Either you embrace your racism and cultural appropriation or you don’t. What the NHL and the Blackhawks are doing when they try to pull these sleights-of-hand is the worst way to go. Saying out of one side of your mouth that you’re socially progressive, then declaring out the other side that when it comes to making money, you’re perfectly OK to appropriate Native American imagery for the sake of entertainment and revenues.

(Full disclosure. In 2008 and 2014, staff members at THN ranked all 30 NHL logos and the Blackhawks was the No. 1 logo on both occasions. I honestly don’t remember whether I participated in either of these exercises and if I did, which logo I chose. The story that went with the ranking in 2014 said, “we were basically in full agreement which team would be No. 1,” then went on to say, “The vibrant color combination and the respectful way it honors a WWWI battalion and a Native American chief sets this logo apart from the rest. If we handed out the Three Stars of these logo rankings, the Blackhawks’ logo would be one, two and three.” So there’s that. It’s pretty clear we have some reflecting to do as well.)

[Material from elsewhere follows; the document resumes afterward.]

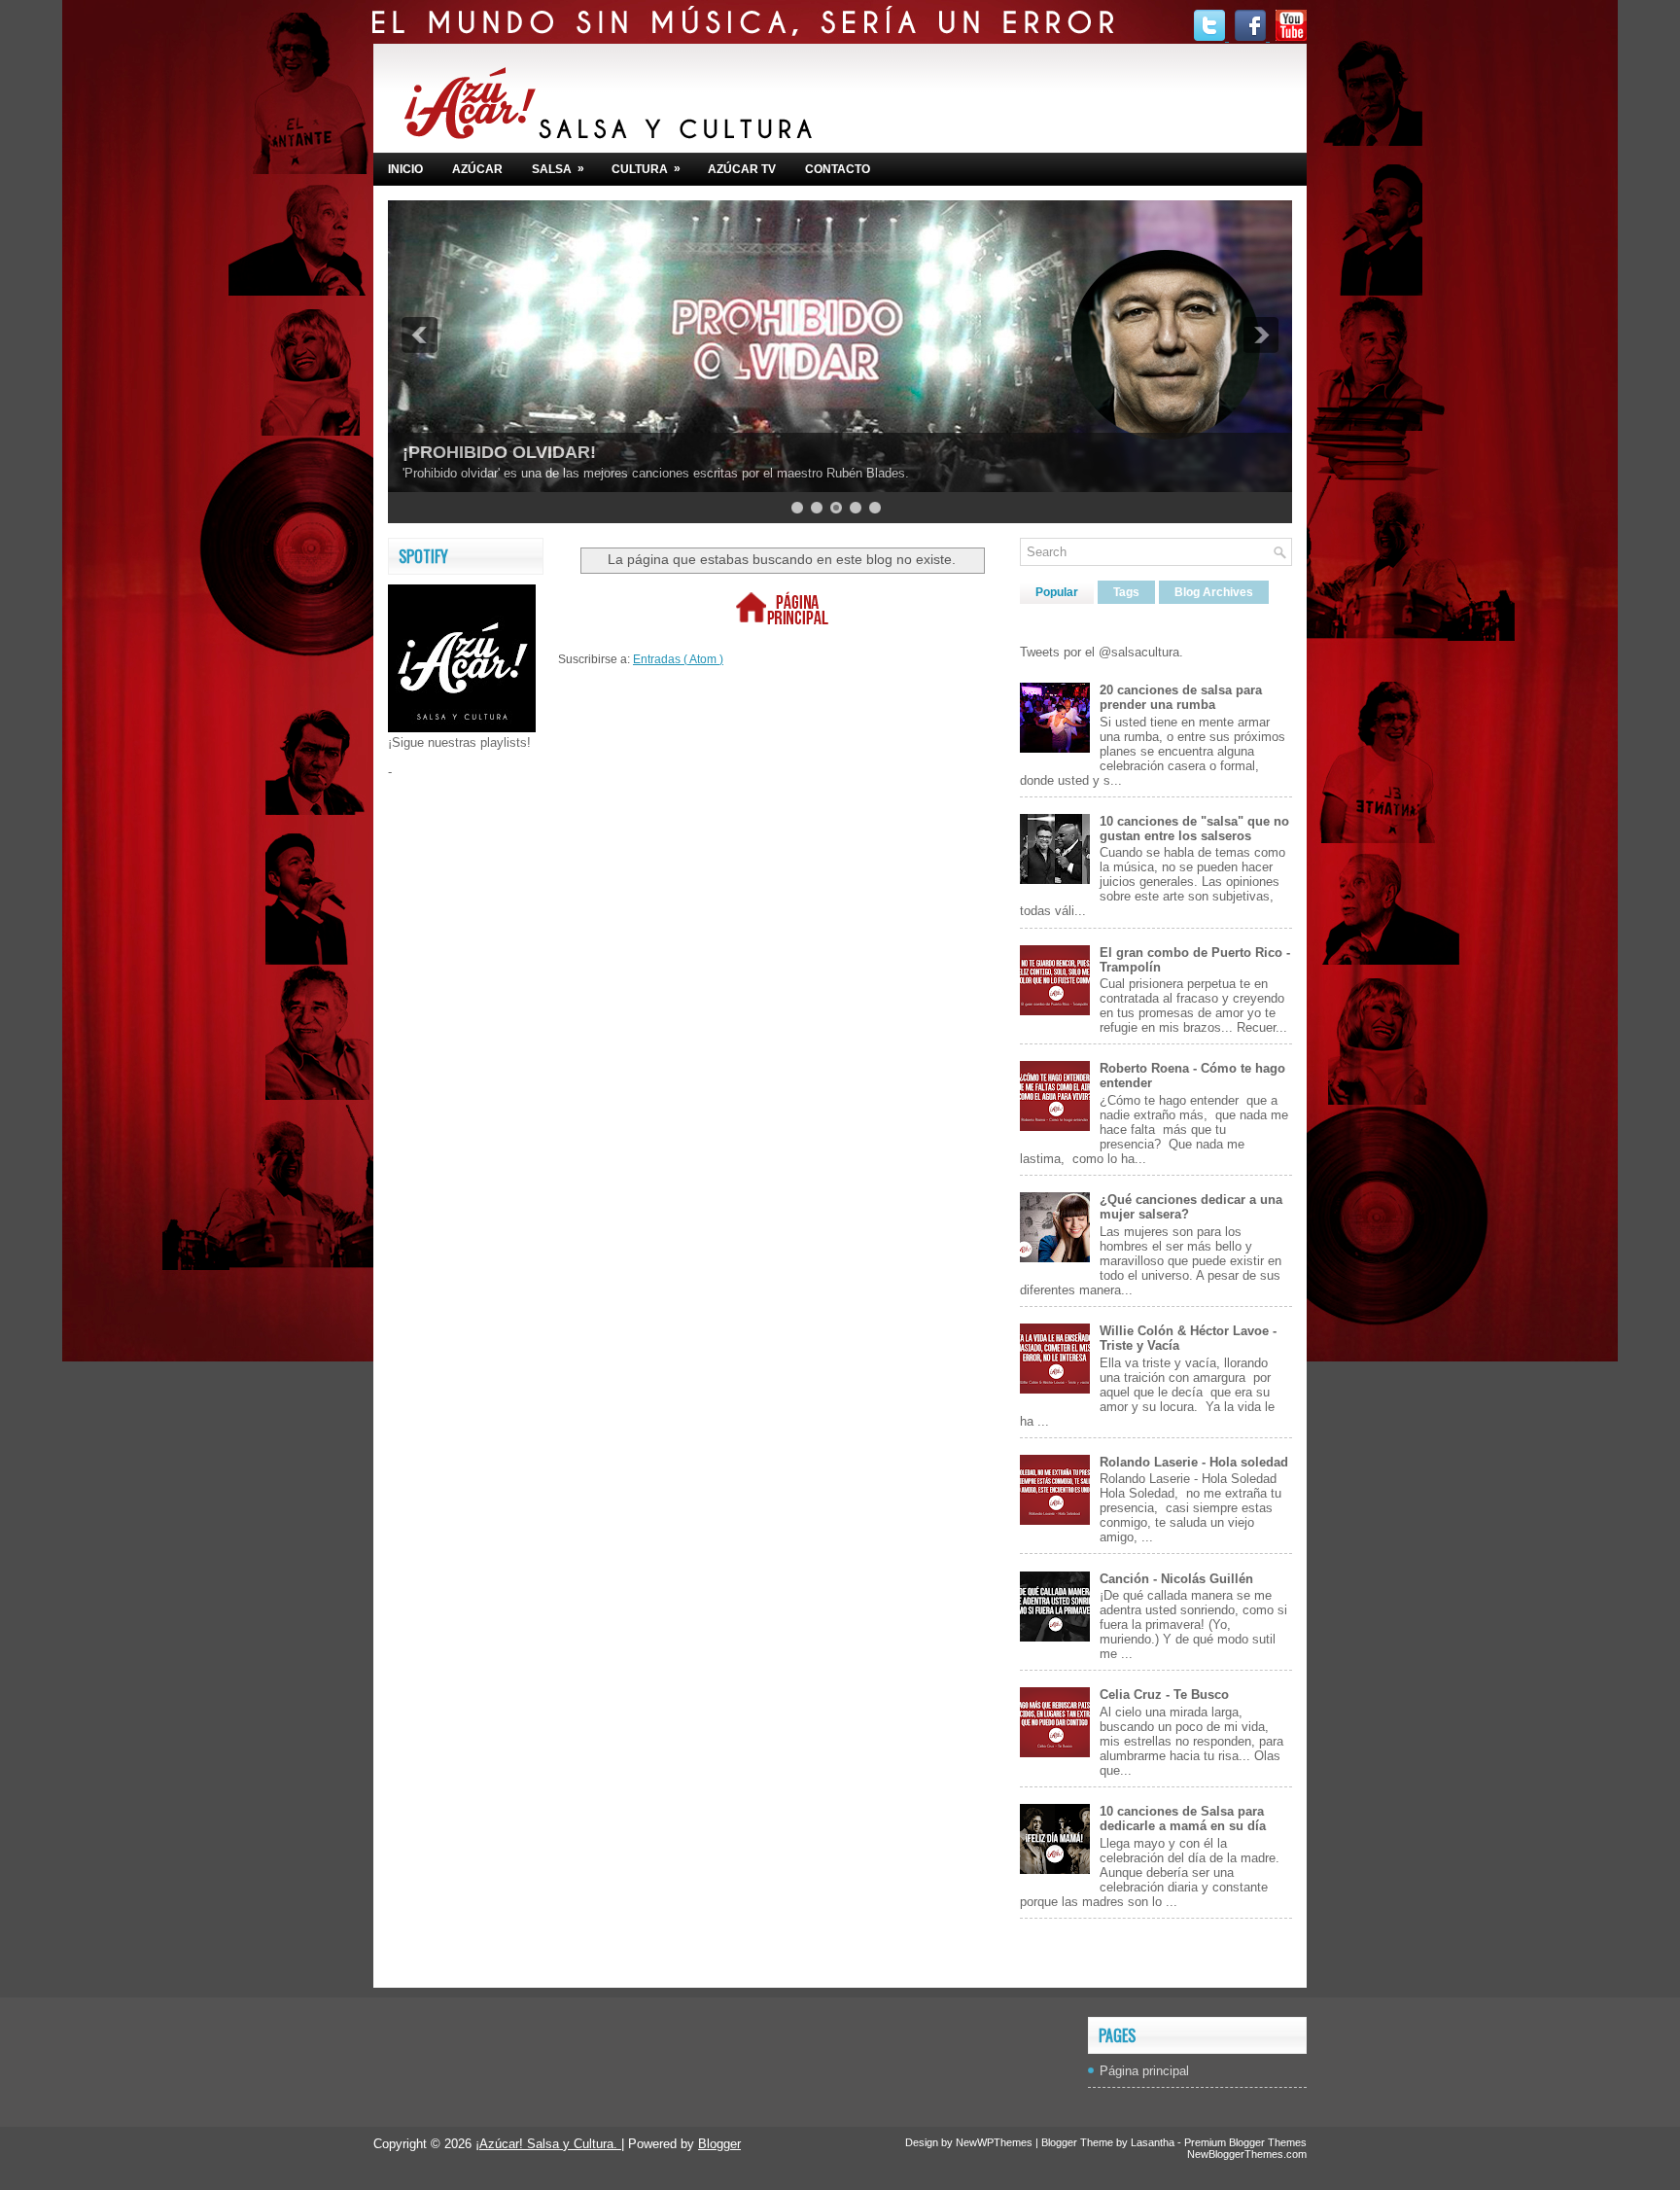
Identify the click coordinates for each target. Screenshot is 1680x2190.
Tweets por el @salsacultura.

As recently as this summer, the Blackhawks defended both their name and their logo and made it clear they intend to continue on with both, saying it honors a real-life Native American. “The Chicago Blackhawks name and logo symbolizes an important and historic person, Black Hawk of Illinois’ Sac & Fox Nation, whose leadership and life has inspired generations of Native Americans, veterans and the public,” the team said in a release. “We celebrate Black Hawk’s legacy by offering ongoing reverent examples of Native American culture, traditions and contributions, providing a platform for genuine dialogue with local and national Native American groups. As the team’s popularity grew over the past decade, so did that platform and our work with these important organizations.”

Just last week, the Blackhawks released a video of a Chicago-born educator and activist, sharing her story and the significance of the Jingle dress as a healing dance. The Blackhawks are trying hard, really hard, to straddle both sides of the fence here. Regardless of what side of the debate you take, if you aren’t willing to show the team’s full logo for fear of negative scrutiny, perhaps it’s time to change it. Trying to tacitly hide it doesn’t work.

Both the Washington Football Club and the University of North Dakota have been dragged into modern times on this issue. If you want to argue that the Blackhawks are different because they allegedly honor rather than appropriate, have at it. And that appears to be what the NHL and the Blackhawks are doing. Both of them had a blank canvas here and had a golden opportunity to change the narrative with anything other than the Native American head. And they chose not to. The least they can do it stand by their choice.